▶ **Problem description**: Could you count the lines in the entries beneath that hold the word "label"? Respond with the number alone.

▶ **Source data**:
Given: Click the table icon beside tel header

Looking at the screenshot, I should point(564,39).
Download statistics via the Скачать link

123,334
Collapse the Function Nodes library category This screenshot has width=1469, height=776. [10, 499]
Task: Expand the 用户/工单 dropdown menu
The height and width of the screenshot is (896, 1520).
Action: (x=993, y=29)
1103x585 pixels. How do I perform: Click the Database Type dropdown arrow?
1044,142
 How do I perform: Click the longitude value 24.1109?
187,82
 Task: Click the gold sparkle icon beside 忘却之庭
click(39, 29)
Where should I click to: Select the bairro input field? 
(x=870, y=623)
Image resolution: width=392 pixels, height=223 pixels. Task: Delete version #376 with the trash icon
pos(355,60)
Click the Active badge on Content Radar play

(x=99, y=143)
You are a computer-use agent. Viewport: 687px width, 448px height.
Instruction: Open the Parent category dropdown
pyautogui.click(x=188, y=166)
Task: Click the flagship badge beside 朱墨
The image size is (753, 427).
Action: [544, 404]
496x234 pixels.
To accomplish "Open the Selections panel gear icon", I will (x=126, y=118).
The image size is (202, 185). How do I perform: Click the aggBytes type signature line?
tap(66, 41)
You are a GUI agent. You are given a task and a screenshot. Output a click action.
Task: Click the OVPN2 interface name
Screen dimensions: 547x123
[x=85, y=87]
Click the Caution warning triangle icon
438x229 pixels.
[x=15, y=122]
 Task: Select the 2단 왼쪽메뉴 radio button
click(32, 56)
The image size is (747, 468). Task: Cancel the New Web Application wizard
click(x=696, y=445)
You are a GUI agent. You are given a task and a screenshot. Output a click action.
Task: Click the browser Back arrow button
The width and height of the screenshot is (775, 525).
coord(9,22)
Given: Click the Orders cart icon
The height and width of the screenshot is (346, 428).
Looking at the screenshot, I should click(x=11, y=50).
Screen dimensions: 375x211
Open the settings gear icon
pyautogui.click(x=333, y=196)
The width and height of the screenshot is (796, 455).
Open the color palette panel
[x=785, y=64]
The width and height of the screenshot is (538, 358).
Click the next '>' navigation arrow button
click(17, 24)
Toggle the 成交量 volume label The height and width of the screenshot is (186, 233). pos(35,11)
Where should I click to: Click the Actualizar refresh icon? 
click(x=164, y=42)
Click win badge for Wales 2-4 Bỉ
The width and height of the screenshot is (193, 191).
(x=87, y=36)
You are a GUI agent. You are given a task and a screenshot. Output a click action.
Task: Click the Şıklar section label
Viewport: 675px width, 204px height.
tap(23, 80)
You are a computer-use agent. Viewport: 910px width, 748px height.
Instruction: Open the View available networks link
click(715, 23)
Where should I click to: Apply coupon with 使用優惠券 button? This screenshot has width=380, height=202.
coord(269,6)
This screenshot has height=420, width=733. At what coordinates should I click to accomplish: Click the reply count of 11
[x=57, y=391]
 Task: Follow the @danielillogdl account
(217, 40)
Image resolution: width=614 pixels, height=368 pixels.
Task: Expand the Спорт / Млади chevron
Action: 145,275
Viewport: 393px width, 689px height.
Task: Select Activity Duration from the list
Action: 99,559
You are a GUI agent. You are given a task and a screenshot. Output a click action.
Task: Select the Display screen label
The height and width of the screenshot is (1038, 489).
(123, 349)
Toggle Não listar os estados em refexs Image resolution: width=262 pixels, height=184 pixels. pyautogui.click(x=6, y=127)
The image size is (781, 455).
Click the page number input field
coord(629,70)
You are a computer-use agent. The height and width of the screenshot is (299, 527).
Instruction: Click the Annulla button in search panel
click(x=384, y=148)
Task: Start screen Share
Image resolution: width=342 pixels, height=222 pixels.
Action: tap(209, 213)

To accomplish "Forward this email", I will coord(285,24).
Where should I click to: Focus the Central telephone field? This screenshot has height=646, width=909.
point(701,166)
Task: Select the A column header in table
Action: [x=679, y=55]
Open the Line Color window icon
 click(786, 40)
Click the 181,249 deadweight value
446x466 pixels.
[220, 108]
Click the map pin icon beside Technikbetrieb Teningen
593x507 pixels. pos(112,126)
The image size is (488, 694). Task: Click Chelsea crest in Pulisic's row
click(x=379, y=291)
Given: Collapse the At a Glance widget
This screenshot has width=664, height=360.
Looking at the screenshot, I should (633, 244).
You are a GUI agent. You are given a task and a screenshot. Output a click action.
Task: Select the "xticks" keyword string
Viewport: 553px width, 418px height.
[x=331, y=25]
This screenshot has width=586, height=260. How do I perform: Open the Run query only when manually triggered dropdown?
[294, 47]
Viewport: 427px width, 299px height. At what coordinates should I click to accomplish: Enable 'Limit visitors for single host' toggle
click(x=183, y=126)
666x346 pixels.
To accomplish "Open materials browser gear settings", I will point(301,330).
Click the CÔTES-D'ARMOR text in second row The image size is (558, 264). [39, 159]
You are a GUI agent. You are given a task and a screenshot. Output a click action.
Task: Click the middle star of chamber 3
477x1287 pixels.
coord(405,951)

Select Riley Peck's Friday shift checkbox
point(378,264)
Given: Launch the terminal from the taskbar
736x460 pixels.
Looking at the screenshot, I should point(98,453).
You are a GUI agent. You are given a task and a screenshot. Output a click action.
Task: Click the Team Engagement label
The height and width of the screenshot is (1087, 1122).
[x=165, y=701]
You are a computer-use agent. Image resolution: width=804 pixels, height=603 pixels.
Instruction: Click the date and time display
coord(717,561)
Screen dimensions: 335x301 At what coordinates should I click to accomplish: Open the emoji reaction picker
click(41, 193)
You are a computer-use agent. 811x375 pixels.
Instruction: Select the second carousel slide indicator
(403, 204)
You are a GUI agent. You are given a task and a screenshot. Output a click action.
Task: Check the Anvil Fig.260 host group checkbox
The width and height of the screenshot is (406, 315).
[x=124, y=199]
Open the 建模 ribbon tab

▶ **Answer section**: 4